═════ Document section ═════

The beautiful crochet mandala that you see here in today’s post for the Mandalas for Marinke project comes to us from Felicia Jones, “just a regular woman who loves crochet, cats, reading and movies”.
Felicia writes,
“Thank you for undertaking this project and making something beautiful out of something so tragic. I was not familiar with Marinke until I read your post, but I was still deeply saddened by her suicide. I visited her blog and admired her creativity and colorful work. I am so sad for Marinke’s family and friends – for their loss.”
She adds,
“Depression is a terrible thing. As The Bloggess says, “depression lies”. I hope that this project brings some comfort to Marinke’s loved ones, especially in knowing how she touched so many lives.
Crochet has helped me survive depression. Marinke’s patterns will live on to help and inspire others.”
Thank you so much to Felicia and each one of you that participated in this project; without the contributions, this project couldn’t exist. You can see all Mandalas for Marinke posts here.
Each of these posts has a depression awareness component and today’s comes from perhaps an unlikely source but one that I think is so important, which is Rachel Moran’s book Paid For: My Journey Through Prostitution. I’ve just finished reading this book, which is more than just her memoir about being a teen prostitute in Ireland, but is also a smart, incisive, researched look at the global issue of prostitution and what it means for women (and all people) around the world. I have to be honest in saying that just in the short span of reading this book, many of my own assumptions, beliefs and misconceptions have been challenged and my own thinking has changed radically in small ways.

═════ Material supplied ═════

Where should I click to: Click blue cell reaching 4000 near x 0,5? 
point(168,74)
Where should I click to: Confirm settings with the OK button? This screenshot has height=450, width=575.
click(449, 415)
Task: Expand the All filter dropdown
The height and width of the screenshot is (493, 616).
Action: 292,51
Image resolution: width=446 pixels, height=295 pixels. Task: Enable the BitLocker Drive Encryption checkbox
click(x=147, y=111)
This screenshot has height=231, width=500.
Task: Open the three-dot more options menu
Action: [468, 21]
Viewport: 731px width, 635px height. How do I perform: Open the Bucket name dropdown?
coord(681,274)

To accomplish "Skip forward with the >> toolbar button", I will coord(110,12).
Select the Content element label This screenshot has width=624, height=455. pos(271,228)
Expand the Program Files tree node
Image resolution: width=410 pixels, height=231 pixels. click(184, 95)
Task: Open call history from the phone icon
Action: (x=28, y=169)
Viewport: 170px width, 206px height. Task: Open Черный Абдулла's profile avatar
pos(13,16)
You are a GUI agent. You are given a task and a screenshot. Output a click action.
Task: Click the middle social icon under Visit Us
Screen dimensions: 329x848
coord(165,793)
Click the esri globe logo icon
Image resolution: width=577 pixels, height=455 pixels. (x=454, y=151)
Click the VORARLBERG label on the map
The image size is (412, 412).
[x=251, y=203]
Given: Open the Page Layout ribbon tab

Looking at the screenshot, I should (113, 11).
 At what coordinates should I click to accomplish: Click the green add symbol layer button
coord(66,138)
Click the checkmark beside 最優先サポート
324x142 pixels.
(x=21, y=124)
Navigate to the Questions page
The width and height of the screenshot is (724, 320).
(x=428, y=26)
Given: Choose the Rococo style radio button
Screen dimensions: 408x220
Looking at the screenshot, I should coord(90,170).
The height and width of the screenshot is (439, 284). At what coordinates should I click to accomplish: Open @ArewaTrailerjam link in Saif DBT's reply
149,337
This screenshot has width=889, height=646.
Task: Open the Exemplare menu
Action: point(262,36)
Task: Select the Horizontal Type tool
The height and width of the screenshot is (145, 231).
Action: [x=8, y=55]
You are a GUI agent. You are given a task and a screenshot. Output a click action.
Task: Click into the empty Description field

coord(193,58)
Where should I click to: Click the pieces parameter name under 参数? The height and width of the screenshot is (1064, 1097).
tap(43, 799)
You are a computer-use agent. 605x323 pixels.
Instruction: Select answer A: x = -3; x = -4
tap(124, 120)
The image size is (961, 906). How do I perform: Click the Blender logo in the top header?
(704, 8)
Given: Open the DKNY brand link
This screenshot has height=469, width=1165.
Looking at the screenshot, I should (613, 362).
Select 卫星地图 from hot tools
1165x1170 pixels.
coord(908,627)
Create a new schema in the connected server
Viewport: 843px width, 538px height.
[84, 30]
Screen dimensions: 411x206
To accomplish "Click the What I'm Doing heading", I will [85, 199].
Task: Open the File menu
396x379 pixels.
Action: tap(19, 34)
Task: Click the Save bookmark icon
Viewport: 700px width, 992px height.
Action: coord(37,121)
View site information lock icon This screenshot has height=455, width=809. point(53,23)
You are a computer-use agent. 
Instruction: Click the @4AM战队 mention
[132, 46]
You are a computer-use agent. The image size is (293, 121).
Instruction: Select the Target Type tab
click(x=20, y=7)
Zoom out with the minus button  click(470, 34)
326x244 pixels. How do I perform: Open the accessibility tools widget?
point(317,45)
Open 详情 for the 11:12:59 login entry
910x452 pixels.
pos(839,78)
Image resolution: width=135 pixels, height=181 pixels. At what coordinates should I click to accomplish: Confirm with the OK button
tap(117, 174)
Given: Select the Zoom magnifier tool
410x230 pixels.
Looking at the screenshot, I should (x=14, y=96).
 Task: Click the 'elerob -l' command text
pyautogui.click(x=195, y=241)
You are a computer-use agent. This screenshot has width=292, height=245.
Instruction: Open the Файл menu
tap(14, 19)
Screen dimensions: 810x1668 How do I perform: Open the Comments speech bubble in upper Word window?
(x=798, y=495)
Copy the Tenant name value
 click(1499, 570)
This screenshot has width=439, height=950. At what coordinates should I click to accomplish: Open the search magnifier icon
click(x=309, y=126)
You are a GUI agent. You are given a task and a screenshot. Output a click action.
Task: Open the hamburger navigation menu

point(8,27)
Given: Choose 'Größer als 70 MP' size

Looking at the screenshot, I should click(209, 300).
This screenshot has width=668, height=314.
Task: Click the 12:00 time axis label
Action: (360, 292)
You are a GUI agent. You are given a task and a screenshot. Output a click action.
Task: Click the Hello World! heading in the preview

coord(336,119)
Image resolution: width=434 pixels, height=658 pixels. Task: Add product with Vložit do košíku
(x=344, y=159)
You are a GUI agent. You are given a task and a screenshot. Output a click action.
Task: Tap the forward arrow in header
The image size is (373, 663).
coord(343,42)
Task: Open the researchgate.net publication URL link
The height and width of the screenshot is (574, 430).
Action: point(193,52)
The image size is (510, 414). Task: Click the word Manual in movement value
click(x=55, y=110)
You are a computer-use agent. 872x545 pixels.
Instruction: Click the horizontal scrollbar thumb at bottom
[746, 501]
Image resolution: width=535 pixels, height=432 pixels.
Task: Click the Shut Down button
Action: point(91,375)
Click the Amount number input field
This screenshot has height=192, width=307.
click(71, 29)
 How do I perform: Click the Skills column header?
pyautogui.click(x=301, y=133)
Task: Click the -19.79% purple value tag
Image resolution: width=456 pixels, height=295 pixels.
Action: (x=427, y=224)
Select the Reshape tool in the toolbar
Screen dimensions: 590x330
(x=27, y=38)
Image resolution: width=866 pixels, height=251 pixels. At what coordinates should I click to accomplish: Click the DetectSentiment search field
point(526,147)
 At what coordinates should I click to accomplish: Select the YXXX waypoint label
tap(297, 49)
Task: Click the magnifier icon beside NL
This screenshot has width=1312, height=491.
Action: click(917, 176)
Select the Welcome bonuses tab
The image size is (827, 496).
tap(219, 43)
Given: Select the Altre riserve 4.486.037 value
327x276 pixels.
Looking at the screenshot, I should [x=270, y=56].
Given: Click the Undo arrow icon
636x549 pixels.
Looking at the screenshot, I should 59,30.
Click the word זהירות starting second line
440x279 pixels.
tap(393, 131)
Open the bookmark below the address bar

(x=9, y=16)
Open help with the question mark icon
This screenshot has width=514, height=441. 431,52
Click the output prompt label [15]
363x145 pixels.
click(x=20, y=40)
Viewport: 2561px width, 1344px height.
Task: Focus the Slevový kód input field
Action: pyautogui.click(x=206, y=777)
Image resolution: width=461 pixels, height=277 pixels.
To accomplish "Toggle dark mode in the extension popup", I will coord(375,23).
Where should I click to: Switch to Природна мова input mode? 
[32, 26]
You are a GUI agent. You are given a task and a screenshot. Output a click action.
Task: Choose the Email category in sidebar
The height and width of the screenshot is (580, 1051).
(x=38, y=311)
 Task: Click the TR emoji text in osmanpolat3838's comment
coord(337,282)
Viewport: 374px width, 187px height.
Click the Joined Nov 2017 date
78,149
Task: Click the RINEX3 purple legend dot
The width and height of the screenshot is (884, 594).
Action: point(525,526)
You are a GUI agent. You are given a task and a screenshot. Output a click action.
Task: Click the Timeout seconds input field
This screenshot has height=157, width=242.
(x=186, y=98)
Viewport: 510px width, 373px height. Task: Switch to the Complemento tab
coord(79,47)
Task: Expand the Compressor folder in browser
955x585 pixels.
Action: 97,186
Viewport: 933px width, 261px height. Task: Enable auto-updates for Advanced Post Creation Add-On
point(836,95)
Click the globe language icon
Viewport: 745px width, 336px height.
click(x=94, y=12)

═════

--- Task prompt ---
Continue the blog post about the crochet mandala made for the Mandalas for Marinke project, starting right after its last sentence.

--- Answer below ---
Chapter 23 in this book is about depression and suicide as it relates to the life of women who have been prostituted. She describes how she experienced depression as a child, long before being prostituted, and how she experienced long after as well in large part due to the repercussions of that life. She writes, in part, about the shock she experienced upon reading the DSM description for diagnosing depressive disorders,
“I was shocked to read the list of symptoms. I was shocked because, during my last episode of depression (which was post-prostitution) I experienced and exhibited every last one. Had I been asked, I would have said that I was depressed, but had I been asked to quantify that on the scale used to measure this illness (mild, moderate to severe), I would have never thought to say that it was severe. I would have thought that it was moderate, middle-of-the-road depression. That is frightening to me. It is frightening to realise that I vastly underrated the depths of my own despair and it is saddening to see why: i had felt so bad for so long that I had come to normalise those feelings.”
I think this section stood out to me in particular because it resonated so deeply with my own experience of depression. Moran goes on to describe being chronically indecisive and experiencing other specific symptoms of depression in a way that exactly mirrors much of what I experienced. My life was nowhere near the tragedy I perceive a life in teenage prostitution to be, and yet our experience of depression can be described in similar ways.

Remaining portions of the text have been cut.